Steven V. Roberts: No time for knee-bending

Published 12:00 am Tuesday, November 5, 2024

By Steven V. Roberts

When the megarich owners of the Washington Post and the Los Angeles Times spiked editorials endorsing Kamala Harris over Donald Trump, cold shivers and hot anger swept through the ranks of their editors and reporters. Staffers protested that their bosses were hedging their bets, anticipating a Trump victory and protecting their wider business interests against a man who punishes his enemies with vicious vindictiveness. 

“It’s a sort of preemptive bending of the knee to who they may think is the probable winner,” said Robert Kagan, explaining why he resigned as a Post columnist. Kagan directly criticized the paper’s owner, Jeff Bezos, who started Amazon and also owns Blue Origin, an aerospace company with a $3.4 billion government contract.

“This is obviously an effort by Jeff Bezos to curry favor with Donald Trump in the anticipation of his possible victory,” Kagan told CNN’s Erin Burnett. “Trump has threatened to go after Bezos’ business.

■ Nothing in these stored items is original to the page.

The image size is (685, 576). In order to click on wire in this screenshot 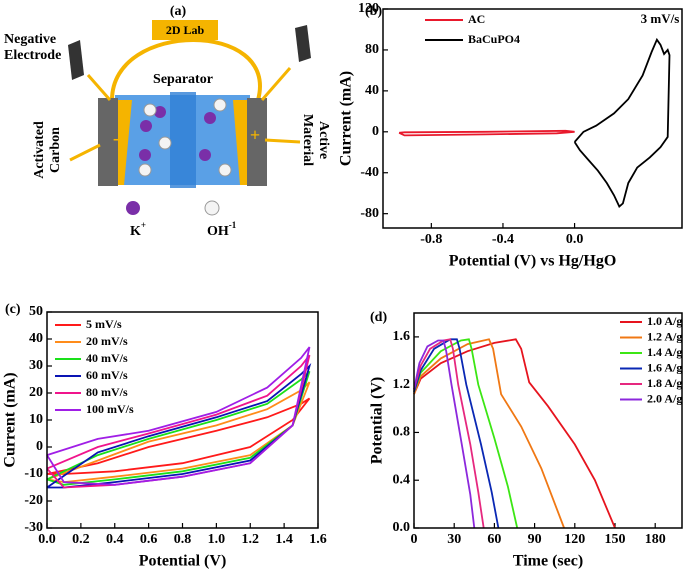, I will do `click(186, 70)`.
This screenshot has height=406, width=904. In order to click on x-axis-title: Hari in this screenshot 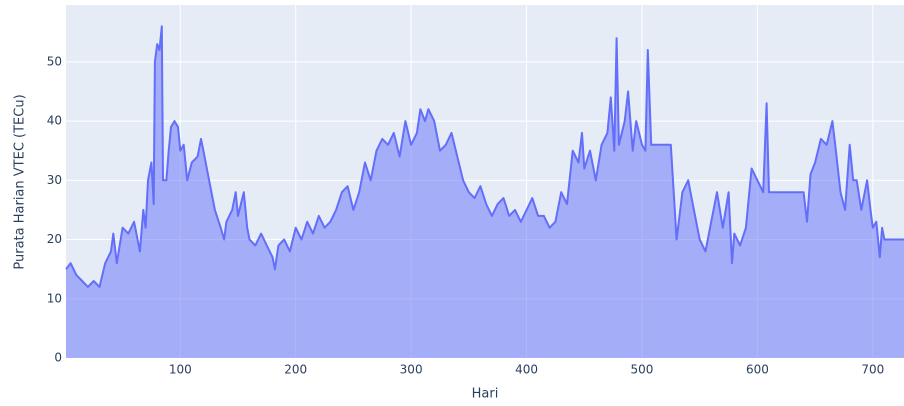, I will do `click(486, 394)`.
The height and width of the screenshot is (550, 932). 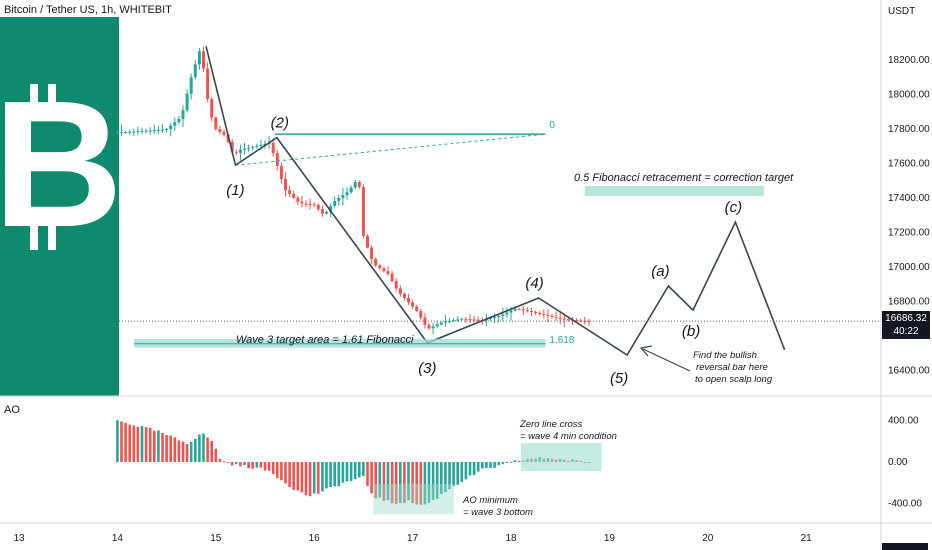 I want to click on zero-cross-zone, so click(x=561, y=457).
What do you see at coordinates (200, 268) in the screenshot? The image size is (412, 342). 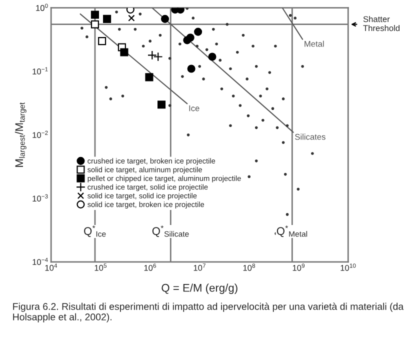 I see `x-tick-label: 10$^{7}$` at bounding box center [200, 268].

Bezos runs one of the largest companies in America. … They depend on the federal government.”

Bending knees is the very last thing a free press should be doing on the eve of a momentous presidential election. Whoever wins — Trump or Harris — should be covered with vigilance, persistence and courage.

This is especially true if Trump triumphs, because he has proven countless times that he lies with impunity, never corrects himself and never apologizes. The Post, in fact, has documented that Trump told “30,573 untruths during his presidency — averaging about 21 erroneous claims a day.”

The ominous precedent set up by the two papers and their queasy owners goes far beyond the media’s traditional role as watchdog and truth-teller. If Trump wins a second term, he has openly vowed to undermine democracy, to be a dictator on Day 1, to purge what he calls “the enemy within,” to eliminate any person or institution that thwarts his pursuit of power.

This is not Democratic propaganda. It comes from Trump himself, and from people who served in his administration and observed him closely, like retired Gen. Mark A. Milley, the former chairman of the Joint Chiefs of Staff. 

“No one has ever been as dangerous to this country as Donald Trump,” the general told author Bob Woodward. “Now I realize he’s a total fascist. He is the most dangerous person to this country.”

Another former general, John F. Kelly, Trump’s second White House chief of staff, recently told The New York Times: “Certainly the former president is in the far-right area, he’s certainly an authoritarian, admires people who are dictators — he has said that. So he certainly falls into the general definition of fascist, for sure.” 

After Trump lost to Joe Biden in 2020, his refusal to accept defeat fueled increasingly desperate attempts to overturn the results and subvert the system. He failed because so many officials and institutions stood up to him, including Republican governors in Georgia and Arizona, state legislators and election monitors, federal judges (including many he’d appointed), and his own vice president, Mike Pence, who now refuses to endorse him.

Writing in the Post, Bezos insists there was no “quid pro quo” from Trump in exchange for killing the endorsement of Harris, but there doesn’t have to be. In his 2017 book “On Tyranny,” historian Timothy Snyder describes the concept of “anticipatory obedience” and writes that “most of the power of authoritarianism is freely given.”

“In times like these,” Snyder observed, “individuals think ahead about what a more repressive government will want, and then offer themselves without being asked.” 

What’s particularly alarming about Bezos’ cave-in is that the Post has a noble history of standing up to power, defying the Nixon administration when it tried to bar publication of the Pentagon Papers and cover up the Watergate scandal. 

The reporters who broke the Watergate story, Woodward and Carl Bernstein, recently issued a statement stressing that the decision not to endorse Harris “ignores the Washington Post’s own overwhelming reportorial evidence on the threat Donald Trump poses to democracy.”

“This is cowardice, a moment of darkness that will leave democracy as a casualty. Donald Trump will celebrate this as an invitation to further intimidate The Post’s owner, Jeff Bezos (and other media owners),” asserted former Post executive editor Martin Baron. “History will mark a disturbing chapter of spinelessness at an institution famed for courage.”

This is not a time for knee-bending or spinelessness. Every individual and institution that stands for democracy and the rule of law — journalists and judges, attorneys and legislators, vote casters and vote counters — must be ready for the battle that almost certainly looms ahead.